2005-10-18 00:01:15 | 映評 2003~2005
またまたリバイバル500円。これも今まで未見だった作品。
面白かった。
日本アニメの金字塔とは言わないけど、和製アニメという括りの中では相当レベルの高い作品だと思う。ただメカがかっこ良ければいい、とか、SF知識の羅列、とか、若くてかわいい女の子がウブで内向的な性格の割に水着みたいなコスチュームで戦いまくる、とか、そういうアニメは少なくとも傑作とは呼べないと思うのだけど、「AKIRA」はそういうアホっぽいアニメでなく、スペクタクルを随所に散りばめつつ、登場人物たちの感情を軸に物語を進めていくしっかりした見応えがある映画であり、"傑作"と呼ぶことにためらいはない。

主人公の金田はヘラヘラしてて人類だの社会だの科学だの政治だの未来だの・・・そういうことに興味はない。

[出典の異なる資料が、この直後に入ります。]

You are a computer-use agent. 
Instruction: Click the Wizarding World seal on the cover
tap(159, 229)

たまたま見かけただけの女の子ケイに執心しすぎにも見えるけど、崇高な信念とかではなく一度思った事を意地になって最後までやり通そうとする、そんな彼の生き方がケイに対する態度や行動の根幹となっている。
そんな彼だから、100%勝てそうにないテツオに対して、それでも兄貴面してかっこつけようとすること貫いて立ち向かっていくのもなんとなく納得。その性格のおかげでストーリーもあまり脇にそれずに進んでいってくれる。

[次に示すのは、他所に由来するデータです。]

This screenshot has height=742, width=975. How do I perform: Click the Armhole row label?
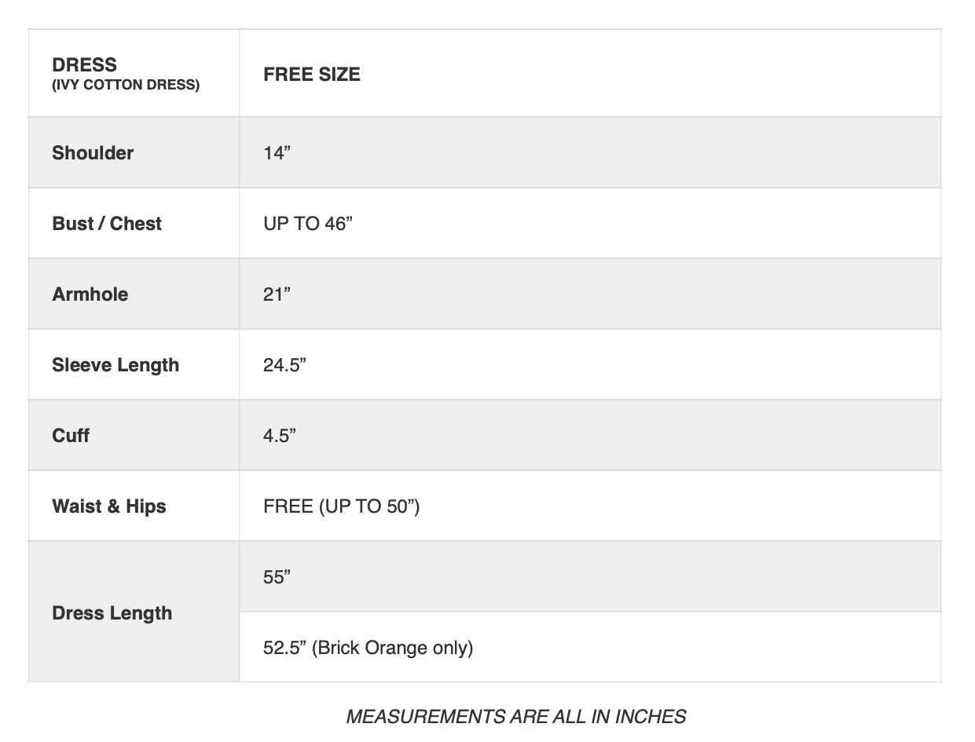90,294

バイクチェイスのスピード感、都市が崩壊していく様、などなどスペクタクルな見せ場もいっぱいで飽きさせません。
バイオレンスも腐敗した死体も溢れ出す血も、アニメという表現法でグロさが濾過されて安心して観れます。(逆にそれがアニメという表現法の欠点でもあるのだけど)

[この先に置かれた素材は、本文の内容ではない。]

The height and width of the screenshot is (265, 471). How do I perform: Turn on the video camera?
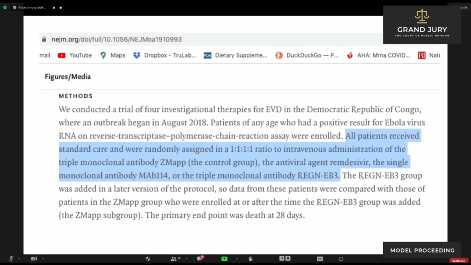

終盤の宇宙まで飛ぶわ、怪獣化するわ、宇宙が誕生するわ、といったメチャクチャぶりも、冷静に考えると笑えてくるのだが、状況のぶっ飛び具合よりもその時の登場人物各位の心の叫びが響いてきて感動できちゃうので、アニメならではの壮大なクライマックスということで良しとします。

老人顔の幼児3名。強烈なビジュアル。それだけの役割でなく超能力を持つが故の責任感と悲しみが溢れていて良かった。老人顔つながりで「ブレードランナー」のレプリカントの遺伝情報設計者 JF・セバスチャンを思い出したりしました。空飛ぶ車もネオンも高層ビルも金田たちが警察署から出てく時のカメラがゆっくり上に移動して署内を俯瞰するショットも「ブレードランナー」がだぶってきます。中学の時、ブレードランナーとAKIRAが好きな友達がいて、そいつのことを20年近くたった今になってやっと理解できたような気がします。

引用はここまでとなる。